From my starting point today in Caldwell, Ohio, I travel south on the I-77. That's the name of the Interstate Highway that I had joined yesterday and that I will follow for the entire day today. A four-lane highway, two lanes in each direction, snakes through dense tree-covered mountains. Today the forest has dressed itself in all its autumn finery; bright, bright reds, sunshiny yellows, pumpkin-coloured oranges, browns and this display is interspersed by tons of greenery. I'm not sure whether these are evergreens, and I suspect they are, or trees yet to show their magnificence in their own time.


Ominous low grey clouds sit above the tops of the trees, but despite a few spits from time to time, no rain falls. The larger towns are a distant memory as most of the exits from the freeway now point to smaller hamlets and towns, none of which interest me at all. I am too busy concentrating on driving on the wrong side of the road and trying to keep up with the traffic.

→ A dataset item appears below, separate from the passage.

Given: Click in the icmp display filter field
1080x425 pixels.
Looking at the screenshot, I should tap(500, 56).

As I cross the Ohio River, I cannot help but think of Olivia Newton John. I look down and see that the banks are inaccessible here, so no chance for a photo today. Besides, this is not a good enough reason to exit from this surprisingly heavy traffic for a Thursday morning. The Banks of the Ohio forms the border between Ohio and West Virginia. I find myself humming Olivia's ballad before bursting into John Denver's most successful hit song, 'Take me Home, Country Roads' as I pass the 'Welcome to West Virginia' sign. I'm glad there's nobody here to listen to that!

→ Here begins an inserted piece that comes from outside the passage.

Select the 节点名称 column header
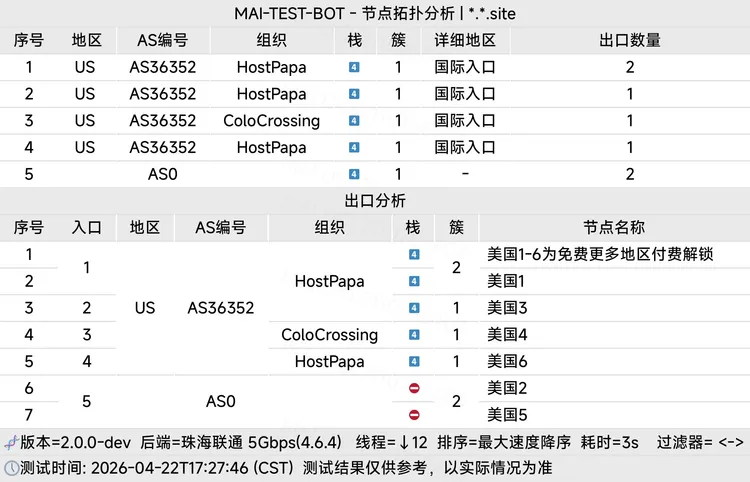The height and width of the screenshot is (482, 750). [614, 228]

As I move through West Virginia, the panorama that unfolds in front of me is one that I could never have imagined. The trees seem to be closer together, the reds brighter, the yellows more brilliant, oranges iridescent. There are no turnouts on this freeway and I cannot stop - not even for a minute as that would be illegal. I've already been through a toll booth without stopping to pay, so I might be in trouble when Budget gets a nasty letter and fine.


Suddenly, the sun attempts to bust holes through the clouds; shafts of heavenly light point to different parts of the forest. Like an old religious painting they provide an almost ethereal view of the landscape. With spotlight-like attention, the trees appear to glow, displayed in their Sunday-best finery before fading as the light disappears. A while later I round a curve only to glimpse an entire gully bathed in sunlight; a jumble of brilliant colour that is so breathtakingly beautiful that it is impossible to describe. It disappears when the road takes the next curve.

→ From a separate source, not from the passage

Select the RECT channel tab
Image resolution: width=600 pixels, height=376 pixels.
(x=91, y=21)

At Camp Creek, the traffic suddenly takes a turn for the worst. Ahead as far as I can see are trucks and cars almost at a standstill; moving at a snail's pace. Behind me is the same scene. I fear it is an accident, but when I finally get to the location of the problem some two hours later, I find it is roadworks; the merging of a lane, which has caused this glitch. I'm a bit snarky as this area is not the prettiest part of the landscape I have seen today, so there are no photos taken whilst I wait for the traffic to move.


I finish my day in Galax, Virginia. The delays mean I am now several hours behind a reasonably flexible schedule. Tomorrow, a glimpse here and there will not be enough as I plan to immerse myself in the promised landscape tomorrow - just for a short time. By the way, there's been no sign of the Shenandoah River today; I think the reference may be the result of poetic licence because 'Ohio River' just doesn't give the song the same oomph!